A propósito da relação entre fé e obras de caridade,
há um texto na Carta de São Paulo aos Efésios que a resume talvez do melhor
modo: «É pela graça que estais salvos, por meio da fé. E isto não vem de vós; é
dom de Deus; não vem das obras, para que ninguém se glorie. Porque nós fomos
feitos por Ele, criados em Cristo Jesus, para vivermos na prática das boas
acções que Deus de antemão preparou para nelas caminharmos» (2, 8-10). Daqui se
deduz que toda a iniciativa salvífica vem de Deus, da sua graça, do seu perdão
acolhido na fé; mas tal iniciativa, longe de limitar a nossa liberdade e
responsabilidade, torna-as mais autênticas e orienta-as para as obras da
caridade. Estas não são fruto principalmente do esforço humano, de que
vangloriar-se, mas nascem da própria fé, brotam da graça que Deus oferece em
abundância. Uma fé sem obras é como uma árvore sem frutos: estas duas virtudes
implicam-se mutuamente. A Quaresma, com as indicações que dá tradicionalmente
para a vida cristã, convida-nos precisamente a alimentar a fé com uma escuta
mais atenta e prolongada da Palavra de Deus e a participação nos Sacramentos e,
ao mesmo tempo, a crescer na caridade, no amor a Deus e ao próximo,
nomeadamente através do jejum, da penitência e da esmola.

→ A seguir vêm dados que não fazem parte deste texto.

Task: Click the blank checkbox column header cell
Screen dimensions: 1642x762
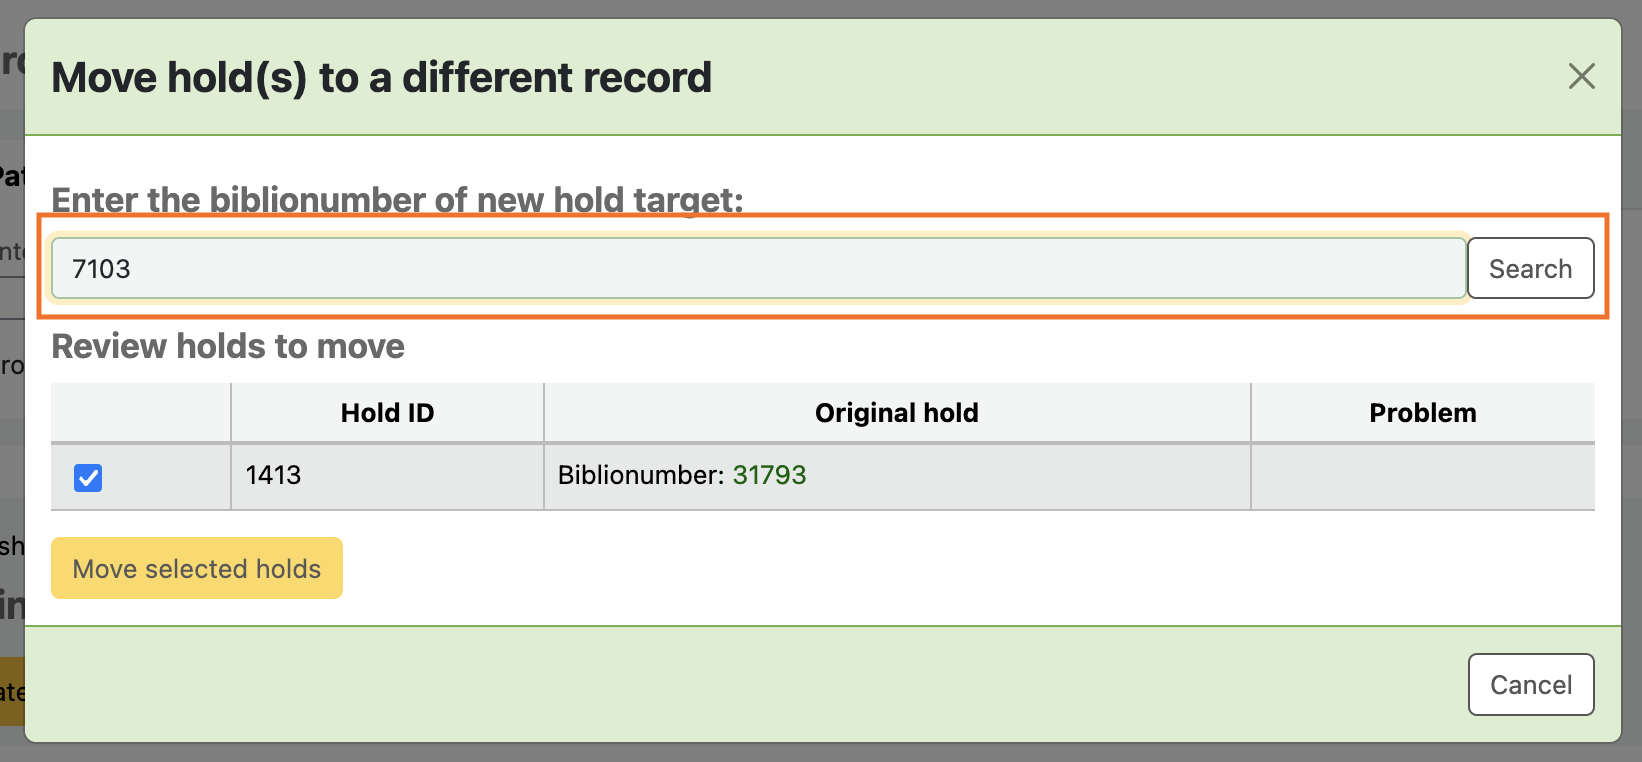Action: tap(141, 413)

4. Prioridade da fé, primazia da caridade
Como todo o dom de Deus, a fé e a caridade remetem
para a acção do mesmo e único Espírito Santo (cf. 1 Cor 13), aquele Espírito
que em nós clama:«Abbá! – Pai!» (Gl 4, 6), e que nos faz dizer: «Jesus é
Senhor!» (1 Cor 12, 3) e «Maranatha! – Vem, Senhor!» (1 Cor 16, 22; Ap 22, 20).

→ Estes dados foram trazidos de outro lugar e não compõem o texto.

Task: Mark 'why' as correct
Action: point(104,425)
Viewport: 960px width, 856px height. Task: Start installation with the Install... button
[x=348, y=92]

Enquanto dom e resposta, a fé faz-nos conhecer a verdade
de Cristo como Amor encarnado e crucificado, adesão plena e perfeita à vontade
do Pai e infinita misericórdia divina para com o próximo; a fé radica no
coração e na mente a firme convicção de que precisamente este Amor é a única
realidade vitoriosa sobre o mal e a morte. A fé convida-nos a olhar o futuro
com a virtude da esperança, na expectativa confiante de que a vitória do amor
de Cristo chegue à sua plenitude. Por sua vez, a caridade faz-nos entrar no
amor de Deus manifestado em Cristo, faz-nos aderir de modo pessoal e
existencial à doação total e sem reservas de Jesus ao Pai e aos irmãos.
Infundindo em nós a caridade, o Espírito Santo torna-nos participantes da
dedicação própria de Jesus: filial em relação a Deus e fraterna em relação a
cada ser humano (cf. Rm 5, 5).
A relação entre estas duas virtudes é análoga à que
existe entre dois sacramentos fundamentais da Igreja: o Baptismo e a
Eucaristia. O Baptismo (sacramentum fidei) precede a Eucaristia (sacramentum
caritatis), mas está orientado para ela, que constitui a plenitude do caminho
cristão. De maneira análoga, a fé precede a caridade, mas só se revela genuína
se for coroada por ela. Tudo inicia do acolhimento humilde da fé («saber-se
amado por Deus»), mas deve chegar à verdade da caridade («saber amar a Deus e
ao próximo»), que permanece para sempre, como coroamento de todas as virtudes
(cf. 1 Cor 13, 13).
Caríssimos irmãos e irmãs, neste tempo de Quaresma,
em que nos preparamos para celebrar o evento da Cruz e da Ressurreição, no qual
o Amor de Deus redimiu o mundo e iluminou a história, desejo a todos vós que
vivais este tempo precioso reavivando a fé em Jesus Cristo, para entrar no seu
próprio circuito de amor ao Pai e a cada irmão e irmã que encontramos na nossa
vida. Por isto elevo a minha oração a Deus, enquanto invoco sobre cada um e
sobre cada comunidade a Bênção do Senhor!